La qualité de l'air en Auvergne-Rhône-Alpes

Précisions méthodologiques

Pour les secteurs agriculture et autres transports (aérien, ferroviaire et fluvial) les données de 2019 ont été estimées par une méthode d'extrapolation des données historiques (modèle ARIMA - AutoRegressive Integrated Moving Average), une méthode statistique utilisée pour l’analyse et la prévision de séries de données temporelles : pour chaque secteur, l’historique des données de 2010 à 2018 est utilisé comme des années dites d’apprentissage). Il en découle que les émissions de polluants atmosphériques et leurs évolutions, qui intègrent ces données estimées, sont à considérer avec une marge d’incertitude.

Les données relatives à la qualité de l’air sont des données 2020.

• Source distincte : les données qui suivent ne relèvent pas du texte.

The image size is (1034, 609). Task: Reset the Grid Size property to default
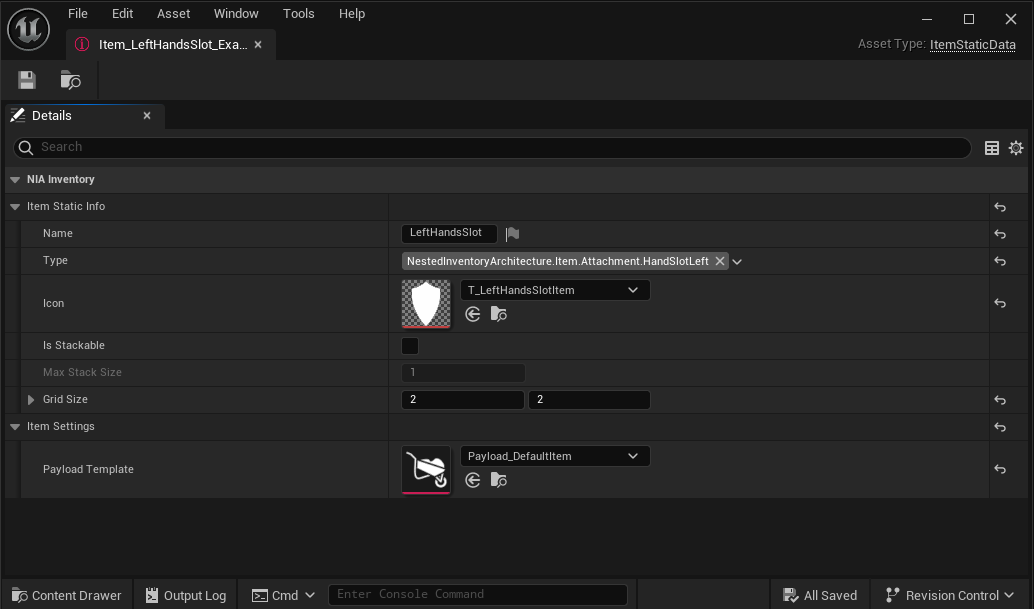click(x=999, y=399)
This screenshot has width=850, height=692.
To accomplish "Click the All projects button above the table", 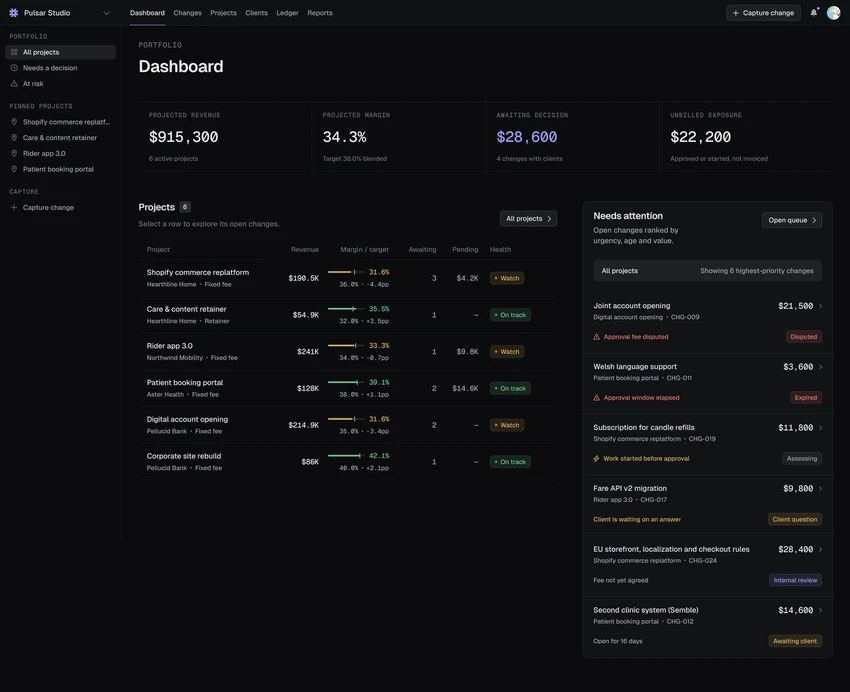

Plus d’info sur la méthodologie

État des lieux

Les activités humaines (transports, chauffage, industrie…) produisent des polluants atmosphériques tels que les particules en suspension ou les oxydes d’azote. En période estivale, ces oxydes d’azote participent aussi à la formation de l’ozone troposphérique (polluant secondaire) par une réaction chimique initiée par les rayons UV (Ultra-Violet) du soleil. Ces polluants affectent localement la santé des populations. D’une manière générale, les populations les plus exposées à la pollution atmosphérique résident dans les centres-villes des grandes agglomérations ou en bordure des voiries routières importantes, mais l’ozone touche principalement les zones périurbaines et rurales ainsi que les zones d’altitude en été.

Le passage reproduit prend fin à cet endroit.